TASK:
In the copy, keep every word of the data below and none of its pictures.
%%
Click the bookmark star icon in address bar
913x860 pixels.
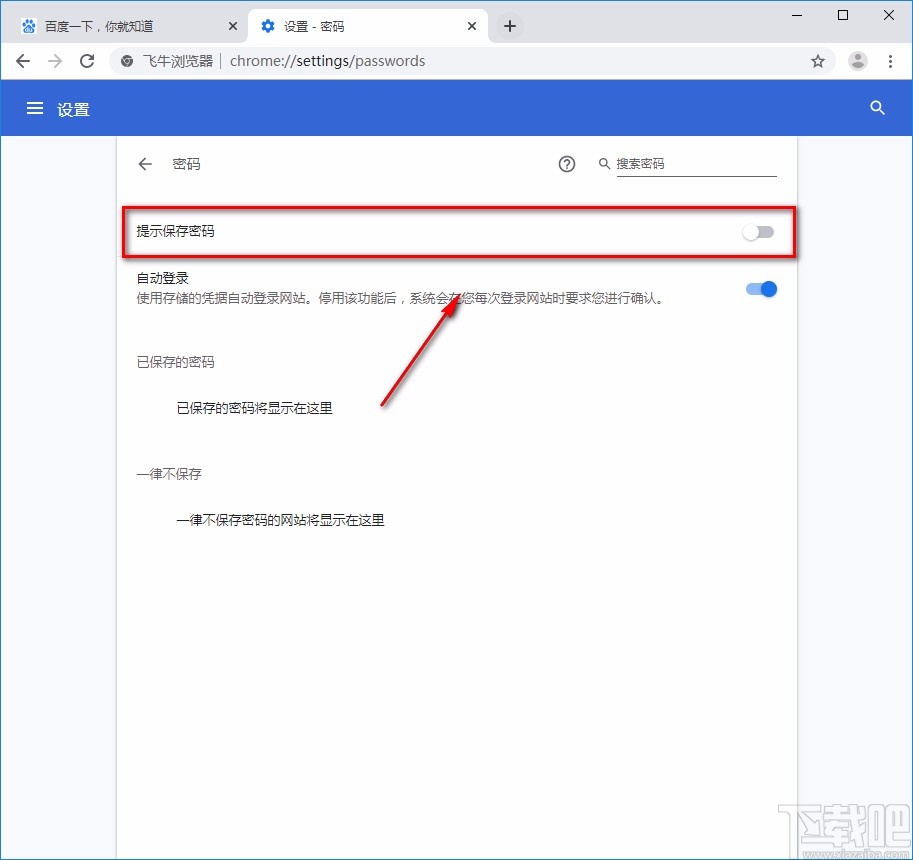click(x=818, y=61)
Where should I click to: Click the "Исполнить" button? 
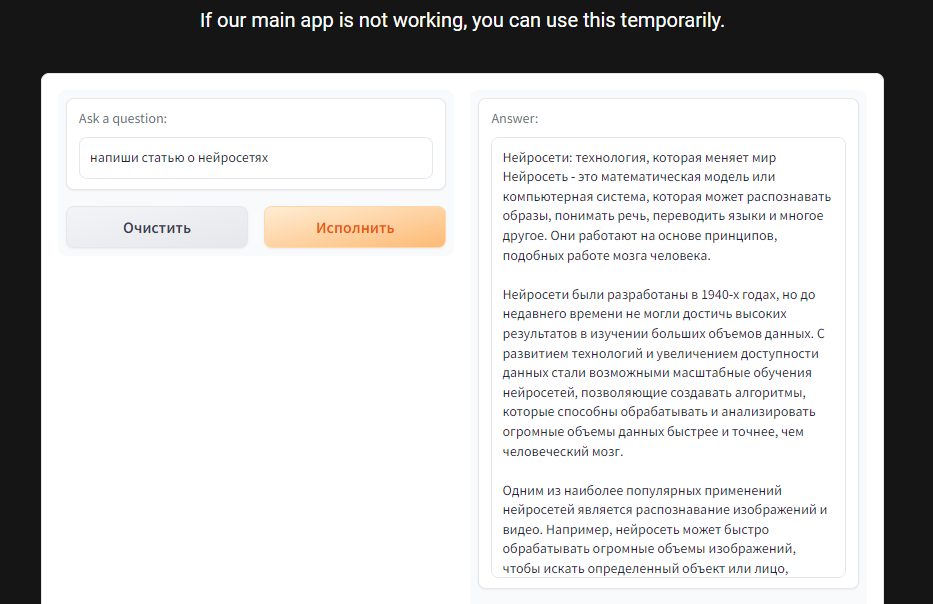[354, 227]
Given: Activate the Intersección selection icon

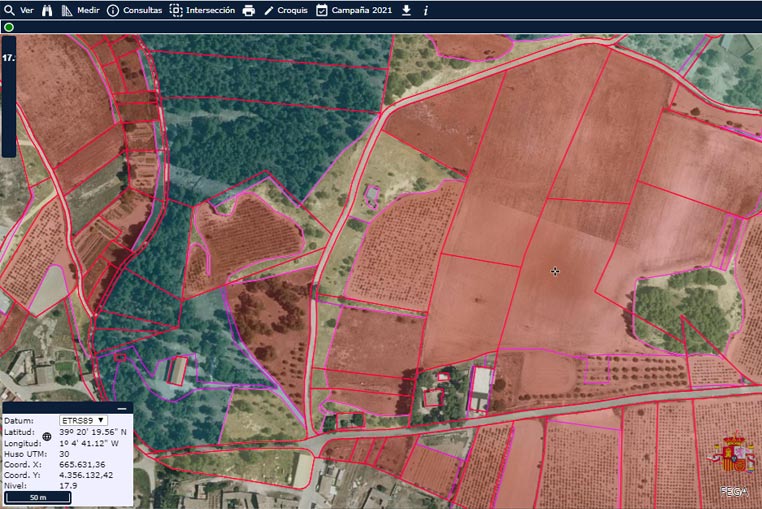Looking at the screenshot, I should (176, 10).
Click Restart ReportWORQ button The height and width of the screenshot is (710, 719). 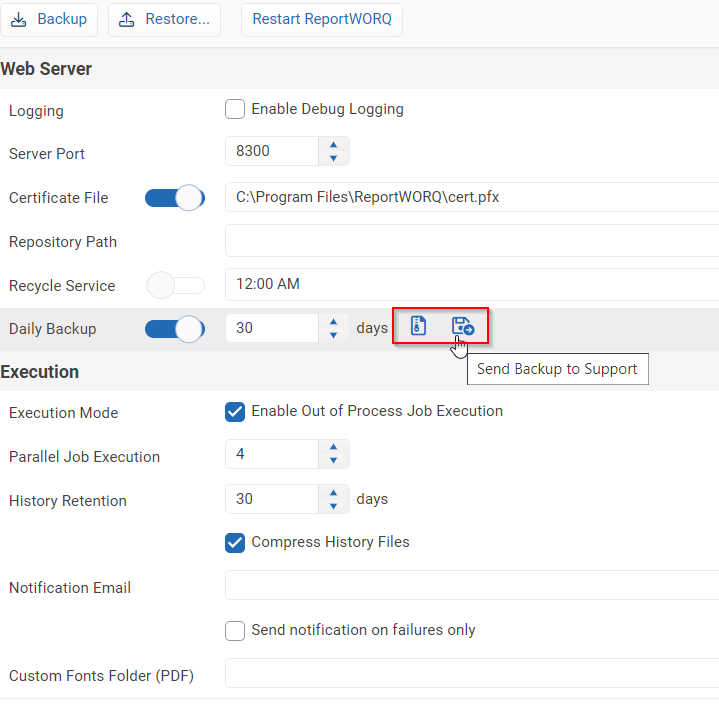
%%
EXERCISE ANSWER:
Click the bookmark star icon in address bar
913x860 pixels.
click(x=818, y=61)
Where should I click to: Click the "Исполнить" button? 
[354, 227]
Given: Activate the Intersección selection icon

Looking at the screenshot, I should (176, 10).
Click Restart ReportWORQ button The height and width of the screenshot is (710, 719). 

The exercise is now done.